Sinay’da ailemiz hepimize, dünyayı görebileceğimiz özel gözlükleri miras olarak bıraktılar.  Bazı kurallara bağlı kalarak yaşamaya ant içerek, Tanrı ile bir anlaşma yaptık:

  1. a)Tanrı’nın varlığına tanıklık etmek. Laik bir dünyada bu çok asil bir görevdir. İnsanları bekleyen en kötü kader, kendi sınırlarını görmeden, kendilerinin birer tanrı olduklarına inanmalarıdır.  Bizler bu görevin alındığını söylemek için buradayız.
  2. b)Bu dünyayı daha iyi kılmak.
  3. c)Hafızamızı derinleştirip güçlendirmek üzere yaşamak. Hafıza olmadan bir gelecek yoktur.

4.İsrail 

İsrail topraklarının tamamı bir Yahudi hafıza deposudur.

İsrail’i ziyaret eden Yahudilere çok önem veriyorum. Bu, sadece aliyayı teşvik etmek istediğimden değil, aynı zamanda günümüzde kişinin İsrail ile bir bağlantısı olmadan Yahudi olamamasındandır. Bu toprak Yahudi hafızasının yuvasıdır. İsrail Devleti birçok nedenlerden dolayı bizler için önemlidir. Bu nedenlerden bir tanesi, altmış sene öncesine kadar bir Yahudi’nin en alışılagelmiş tanımı mülteci, göçebe veya gezgin Yahudi olmasıydı.  İsrail Devleti, bu cümleyi, her Yahudi için çok önemli bir değişiklik oluşturacak şekilde yazı tahtasından sildi. Sizler İsrail’e turist olarak gelmezsiniz. Sizler İsrail’e ruhunuzu keşfetmek ve ailenizi göçebelikten hiçbir zaman anavatanlarından mahrum kalmayacak kişilere dönüştüren mekânı tanımaya gelirsiniz.

5.İbranice Lisanı  

Bir Pazar günü Nebraska eyaletinin Omaha kentinde ev sahiplerim benim Pazar okulunu ziyaret etmemi önerdiler. Orada on yaşlarında yirmi beş çocuk otururken, öğretmenleri onlara yabancı bir lisan öğretmeye çalışıyordu. Hepsinin yüzüne baktım ve onlarda halkımın çektiği acıyı gördüm. Onlara “Neden İbranice dua ediyorsunuz?” diye sordum. “Çünkü Tanrı İngilizce anlamıyor” diye bir cevap aldım.

Yahudiler İbranice dua ederler, çünkü onlar her zaman önemli şeyleri kendi kültürlerinin lisanında yapmışlardır. 
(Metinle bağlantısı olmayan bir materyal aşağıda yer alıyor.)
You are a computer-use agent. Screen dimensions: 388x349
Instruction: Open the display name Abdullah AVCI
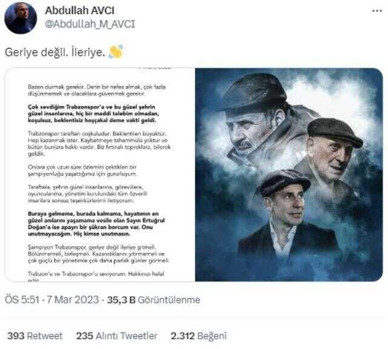(x=79, y=10)
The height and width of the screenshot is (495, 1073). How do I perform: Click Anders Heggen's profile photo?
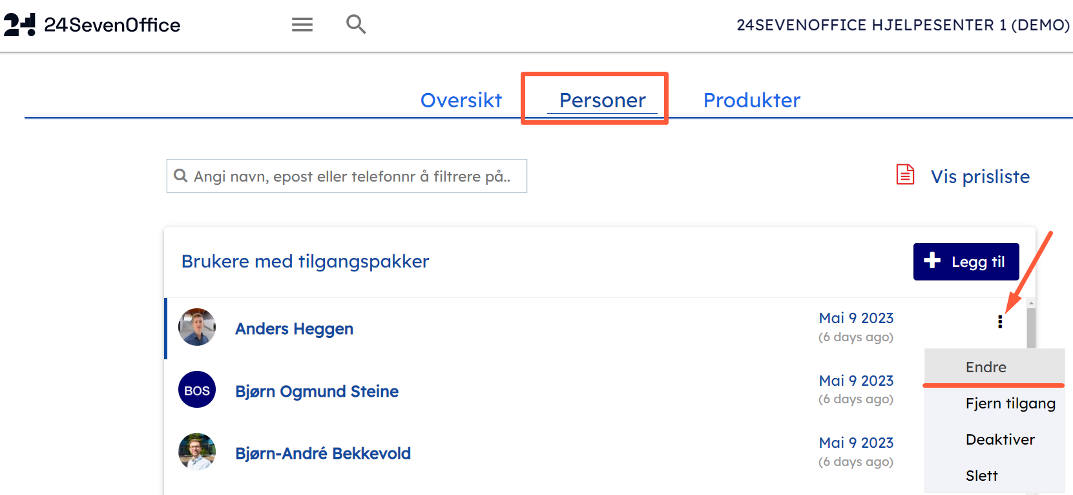[x=197, y=327]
İbranice Yahudiler için önemlidir, çünkü lisan bir kültürü bir nesilden bir sonrakine aktaran unsurdur.  

Bizler hatalıydık. 100 sene önce yeniden canlandırılan İbranicenin ölü bir dil olduğunu belirttiğimiz zaman yanıldık. Bu doğru değildir. Bizler yaşayan bir lisanı miras olarak aldık ve onu konuşulan bir dile dönüştürdük. İki bin yıl boyunca dini kurallarla ilgili her soru cevap İbranice yazılmıştır. Diğer Yahudi dilleri (Yidiş, Ladino, Mugrabi vs.) bazı şeylerin sadece İbranice ifade edilebildiğinin canlı kanıtıdır. 
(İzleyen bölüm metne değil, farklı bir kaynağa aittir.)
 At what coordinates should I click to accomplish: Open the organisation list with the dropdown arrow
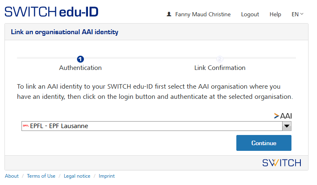tap(287, 126)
İbranice lisanı bugün hayatımız için çok önemli olan kavramlarla doludur. Bütün dünyadaki Yahudiler aralarında, bağımızın ailevi olduğunu akıllarından çıkarmadan, Yahudi hafızasıyla derin bağlar taşıyan bir dille konuşmalıdırlar. 

İbraniceyi sadece basit bir iletişim aracı olarak değil de, atalarımızla tanışıp onlarla konuşabileceğimiz bir araç olarak ele alırsak, Yahudi toplumu için anlamlı ve sağlam bir gelecek kurabiliriz.